The aorta is the main artery in your body. It takes blood from the heart to all the vital organs. It travels through the chest and along the back side of the abdomen, then splits at the level of the umbilicus into the iliac arteries that go to each leg. An aneurysm is a swelling in a blood vessel; it’s bigger than it should be. The most common location for an aortic aneurysm is in the abdomen below the artery branches going to the kidneys. On you, this means just below the rib cage and above the umbilicus. The aorta normally measures 2.5 centimeters (one inch) in diameter in this location. It is called an abdominal aortic aneurysm, or AAA, or “triple A” when it grows to three centimeters or greater.
Risk factors for AAA include male sex, age over 65, high blood pressure, family history of aneurysm, and past or present smoking habit (over 100 packs). Five to eight percent of men over the age of 60 and 30 percent of men over the age of 80 have aneurysms. Currently, the Society of Vascular Surgery supports screening exams for people with multiple risk factors.

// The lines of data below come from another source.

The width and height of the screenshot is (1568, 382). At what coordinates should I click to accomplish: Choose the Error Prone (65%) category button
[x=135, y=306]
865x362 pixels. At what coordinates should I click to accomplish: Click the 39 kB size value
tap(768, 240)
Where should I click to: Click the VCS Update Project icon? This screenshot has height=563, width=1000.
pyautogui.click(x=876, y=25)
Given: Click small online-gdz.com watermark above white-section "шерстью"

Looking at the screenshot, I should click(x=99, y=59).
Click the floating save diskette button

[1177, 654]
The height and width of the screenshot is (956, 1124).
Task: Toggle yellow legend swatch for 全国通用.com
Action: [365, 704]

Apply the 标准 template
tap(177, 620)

We worry about aneurysms because of the risk of rupture. Like a balloon, the larger and larger an aneurysm gets, the greater the risk of rupture. Most people who have a ruptured AAA do not survive, even if they are standing in the hospital when it happens.
The size in diameter is correlated with the risk of rupture. We advise fixing AAAs when they reach 5 centimeters in diameter. At 5 centimeters, the risk of rupture is three to five percent yearly; at 6 centimeters, the risk is 12 percent yearly, and at 7 centimeters, the risk is 25 percent yearly.